Studies performed in a geographically close salt flat, such as the Gorbea salt flat in Chile, determined predominance of Gammaproteobacteria identifying Enterobacter, Pantoea, Pseudomonas, Rhodanobacter, Shewanella, and Shigella [56]. In addition, the analyses of these soils revealed high concentration of sulfate, identifying the presence of Desulfomicrobium and Desulfosporosinus, which are sulfate-reducing bacteria that can use sulfite or thiosulfate as electron acceptors [92]. Authors also identified genes present in salt sediments associated with sulfur metabolism (sulfur production) such as cysC, cysD, cysE, cysH, cysI, cysJ, cysM, and cysN. Therefore, the microbiological exploration of the salt flats represents an excellent opportunity to discover new microorganisms capable of biosynthesizing sulfur metal nanoparticles, in particular nanoparticles composed of lithium and sulfur.

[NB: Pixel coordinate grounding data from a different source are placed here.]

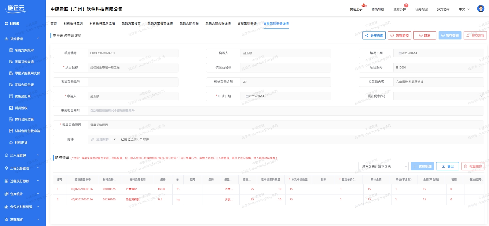Collapse the 采购管理 sidebar section

(38, 39)
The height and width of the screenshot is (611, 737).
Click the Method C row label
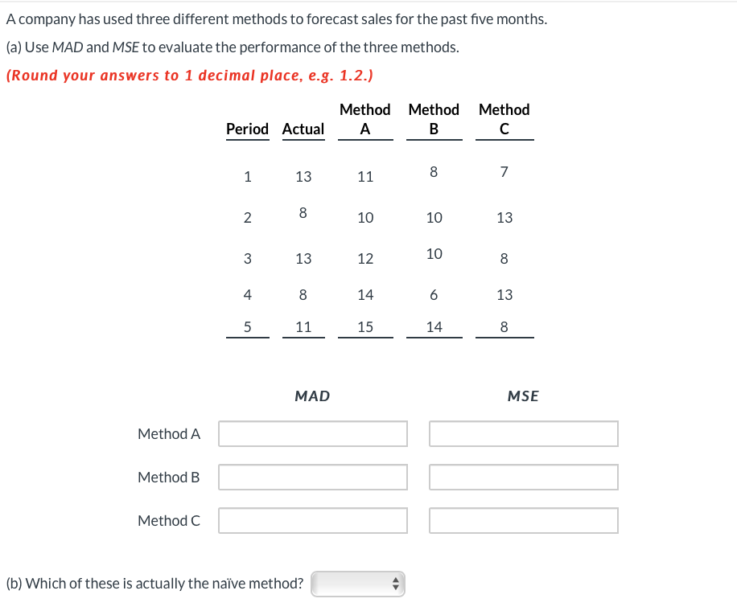169,520
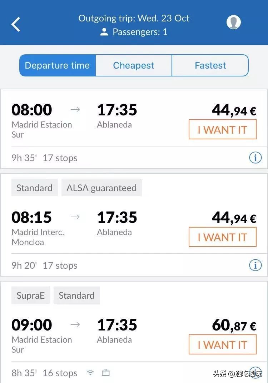This screenshot has height=383, width=268.
Task: View the 16 stops of 09:00 trip
Action: (60, 373)
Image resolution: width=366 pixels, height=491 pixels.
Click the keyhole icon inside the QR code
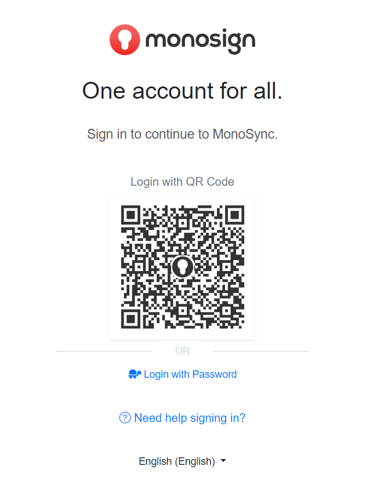183,267
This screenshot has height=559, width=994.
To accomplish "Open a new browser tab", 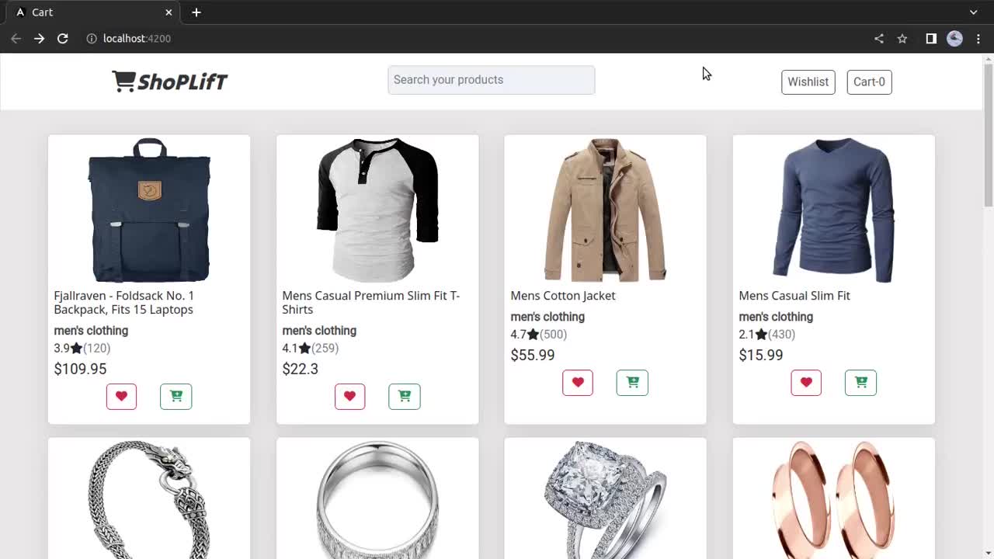I will 196,12.
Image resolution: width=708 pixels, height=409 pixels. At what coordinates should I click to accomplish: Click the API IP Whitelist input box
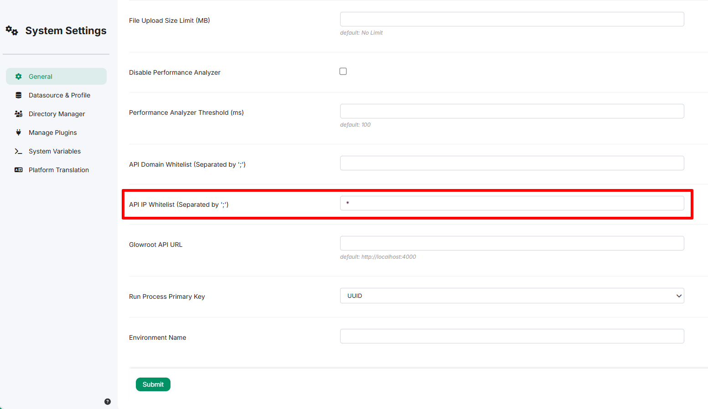coord(512,203)
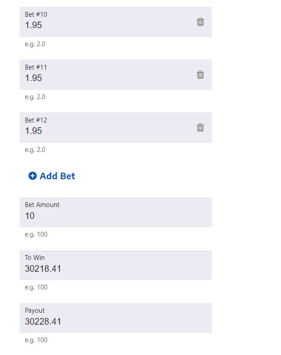The width and height of the screenshot is (281, 355).
Task: Click the trash icon for Bet #12
Action: click(200, 127)
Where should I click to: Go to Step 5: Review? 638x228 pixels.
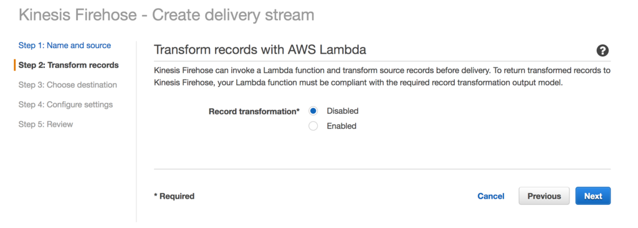45,124
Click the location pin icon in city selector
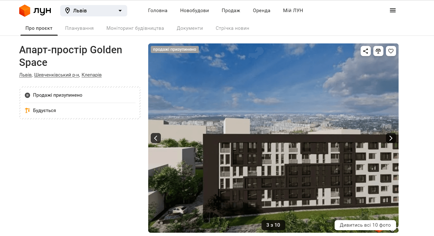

In this work, from saline sediments of the Atacama salt flat, we isolated lithium chloride resistant bacteria (30 and 40 g/L) with the ability to produce high concentrations of hydrogen sulfide in presence of cysteine. The lithium tolerance of the isolates is consistent with bacteria isolated from the Hombre Muerto salt flat, which is a geographically close salt flat in Argentina [55]. The 16 s rRNA sequencing determined that resistant isolates correspond to Pseudomonas rodhesiae, Planomicrobium koreense, and Pseudomonas sp. The ability of these isolates to biosynthesize Li–S nanomaterials was evaluated by auto-metallography analysis that indicated the presence of sulfur nanomaterials in the cells and the culture supernatant (Fig. 4). This phenomenon of extracellular biosynthesis has already been described for other biosynthesized nanoparticles. However, this is the first report describing the biological production of lithium-sulfur nanomaterials. The electron microscopy analysis of NPs biosynthesized revealed sizes consistent with lithium nanoparticles synthesized by chemical methods [71]. Although, to date, a mechanism for the biosynthesis of sulfurized metal nanoparticles has not been elucidated, some reports describe the activation of stress response pathways by cadmium during the biosynthesis of CdS nanoparticles, which implies the activation of genes related to damaged protein refolding and DNA repair proteins, such as MutS and DnaK [91]. Additionally, the generation of minicell-like structures has been observed at the poles of bacteria that produce metal sulfide nanoparticles [37, 65, 66, 94]. The production of minicells has recently been described to get rid of damaged proteins and thus decrease cell damage [95]. These studies could account for a method of exporting NPs from the intracellular medium through the cell poles. However, ultrathin sections of P. rhodesiae producing NPs indicated a homogeneous distribution of the nanoparticles inside the cell (Fig. 5). This phenomenon could be associated with lithium's lower toxicity in comparison with other metals such as cadmium and silver. The biomineralization process of this metal and lithium sulfide nanoparticles' formation would not be associated with a stress condition in cells.

Conclusion

This work reports for the first time the biosynthesis of Li–S nanomaterials through the use of environmental bacteria. The biosynthesis method described in this work could be used to recover lithium from waste batteries and thus provide a solution to the accumulation of batteries [6, 96]. Additionally, this method will allow venturing into other salts as metal sources, such as lithium carbonate, which is the most common lithium precursor used in the industrial manufacture of rechargeable batteries [6, 7].